I’m in an advanced state of “how to deal with the dude at the window?”.

For reasons un-bloggable, the living room is currently out of bounds, so I’m holed-up, not unhappily, in the study, surfing the ‘net a little to catch up on some of my favourite, but not every-day sites.  Whilst I browse, the familiar clinking bang hits the wall and the half-creak, half-screech of a man climbing a ladder grows ever louder in my ear.

Sure enough, miliseconds later, armed with cloth and long wipey thing which has no discernable purpose beyond making it look like they’re actually doing something, a man appears at the window.

So now I’m stuck in that awkward zoo-like state of strangeness wherein you don’t know if it’s appropriate to turn and acknowledge him or just to ignore him.  You’re perfectly well aware that he’s there and he knows that you’re aware of it, too.  But where do you look once you’ve turned to look at him?

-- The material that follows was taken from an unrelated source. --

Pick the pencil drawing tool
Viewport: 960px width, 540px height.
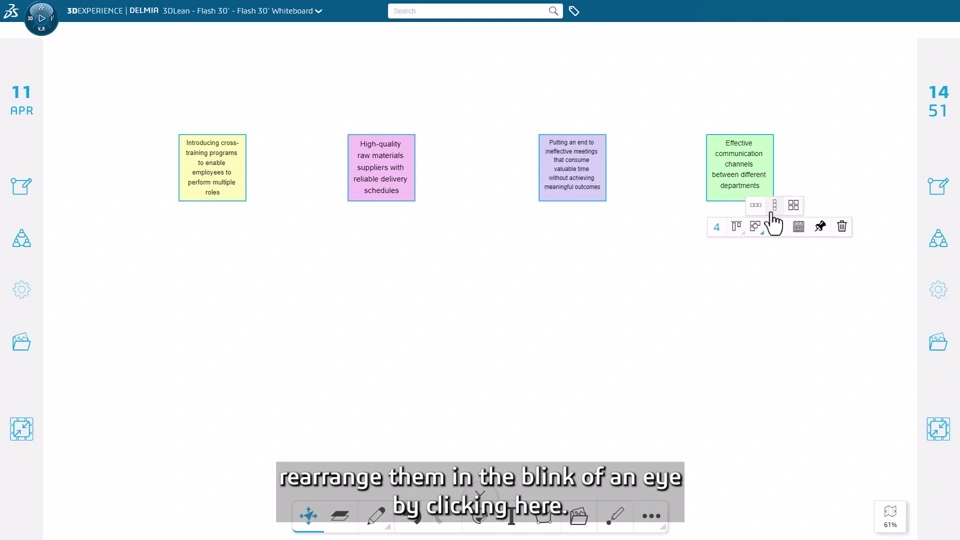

If you do acknowledge him, in what way and for how long?  Obviously, being in a first-floor flat, opening the window for a quick “how do you do?” isn’t going to be a warmly welcomed idea, and communicating through double glazing is hard enough when you can wave and shout and point at things, but given his donkey-on-a-pole status with buckets, chamois and wipeys everywhere seems a likely impossibility.

Is it rude to ignore someone who’s closer to you than it’s natural for one man to be to another if they’re not considering amourous relations or celebrating a sporting triumph?  Does the pane of clear sheeting between you justify the pretense of ignorance?

I figure that most people opt not to acknowledge their window cleaners if they have something sufficiently distracting to legitimately hold their attention away from the window (say, writing a blog or performing micro-surgery on a wasp unlucky enough to die slap-bang in the middle of the desk).  This conclusion leads me to believe that if I, being so occupied, were in fact to turn to acknowledge the presence of the ladderman, I would in fact so startle him as to risk his ability to maintain his balance and thus his position some 3 metres off the ground.  Not wishing him to become too prematurely re-aquainted with the earth, I decide on grounds of health and safety to ignore him completely and settle back, contented with my  caring and considered manner in dealing with the problem, into constructing my witticisms.

For some reason, though, I can’t escape the feeling that he’s just climbed down and moved on the next window whilst muttering to his mate, “That miserable git up there has nothing better to do than pull the wings off flies and yet he can’t even muster up a wave while I clean his bleedin’ windows.”